§ **EXERCISE DETAILS**
In the listing below, locate the lines that hold "Screen" and copy them.

§ **DATA EXTRACTS**

◇ ◇ ◇ ◇ ◇ ◇ ◇

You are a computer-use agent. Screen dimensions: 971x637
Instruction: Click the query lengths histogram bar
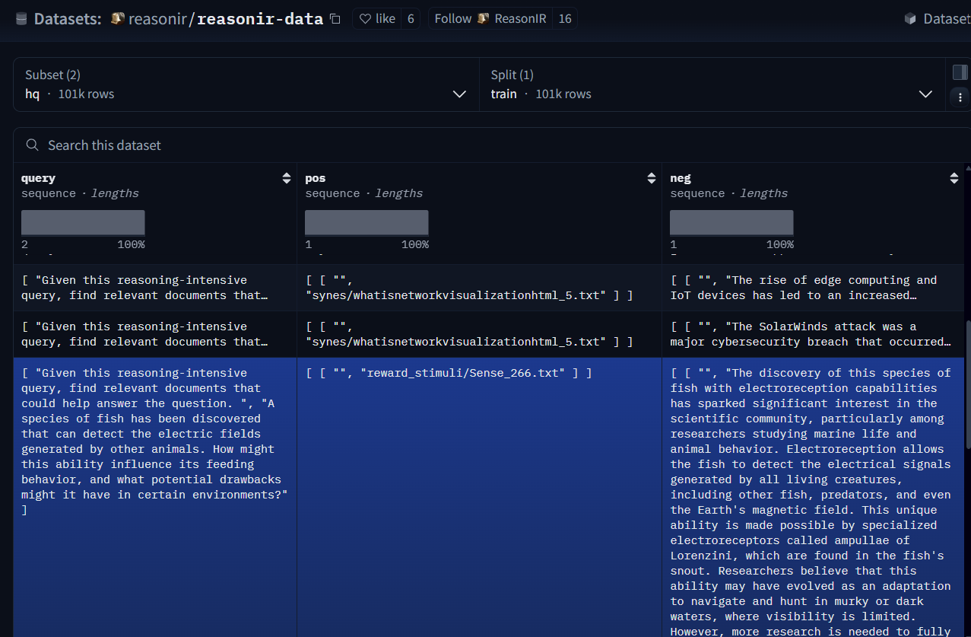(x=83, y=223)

◇ ◇ ◇ ◇ ◇ ◇ ◇

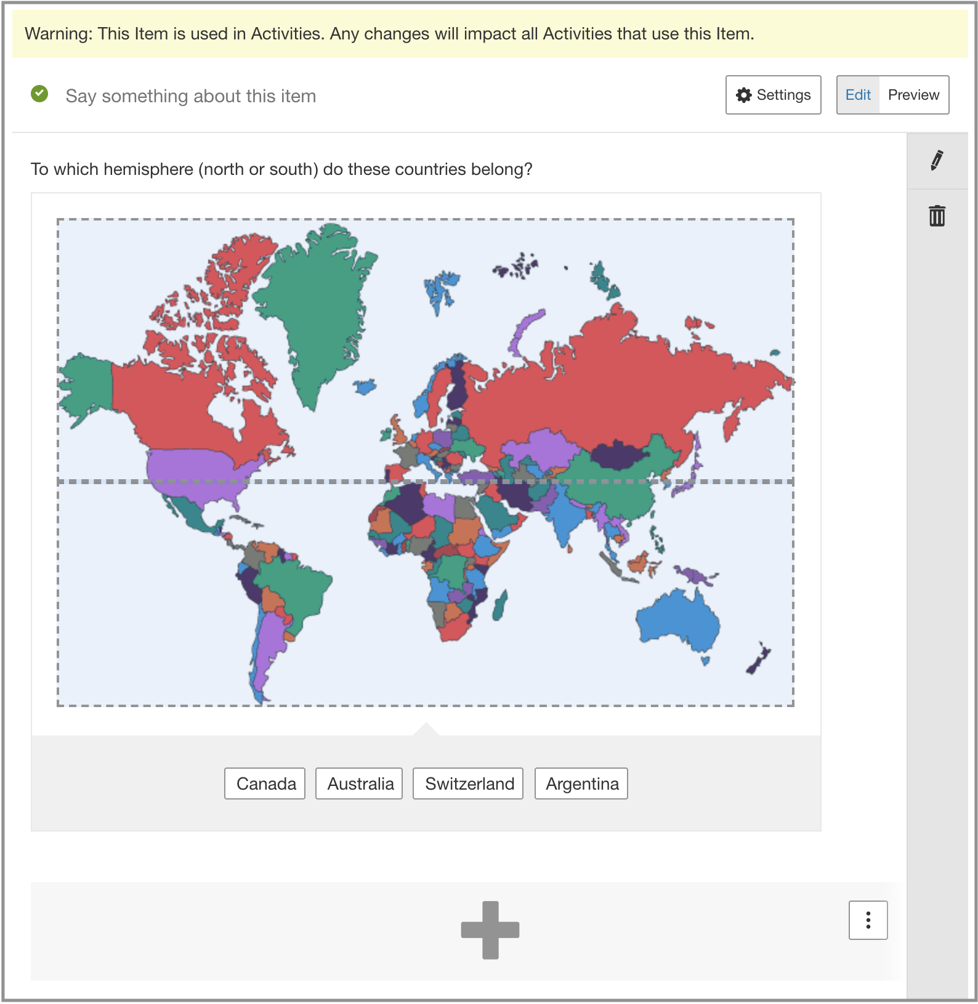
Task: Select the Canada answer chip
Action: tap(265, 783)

◇ ◇ ◇ ◇ ◇ ◇ ◇

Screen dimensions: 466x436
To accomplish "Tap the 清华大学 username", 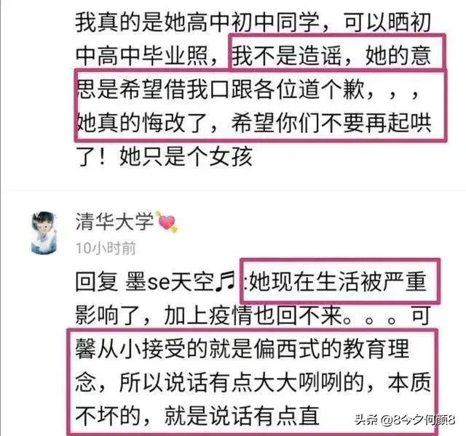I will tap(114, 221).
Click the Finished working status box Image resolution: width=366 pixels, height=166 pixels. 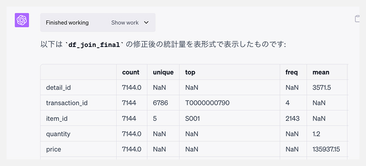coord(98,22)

◇ ◇ ◇ ◇ ◇ ◇ ◇

§ **PROBLEM SOLUTION**
You are a computer-use agent. Screen dimensions: 971x637
Screen dimensions: 466x436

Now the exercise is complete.